Top of Data listing

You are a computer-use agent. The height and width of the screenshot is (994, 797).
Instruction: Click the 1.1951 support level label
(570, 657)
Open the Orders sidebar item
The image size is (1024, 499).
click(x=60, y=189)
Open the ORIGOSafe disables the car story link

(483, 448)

Bottom of Data listing

### Brief
Every record, copied exactly, is the expected answer.

### Response to this exercise
You are a computer-use agent. The height and width of the screenshot is (994, 797).
Instruction: Click the 1.1951 support level label
(570, 657)
Open the Orders sidebar item
The image size is (1024, 499).
click(x=60, y=189)
Open the ORIGOSafe disables the car story link

(483, 448)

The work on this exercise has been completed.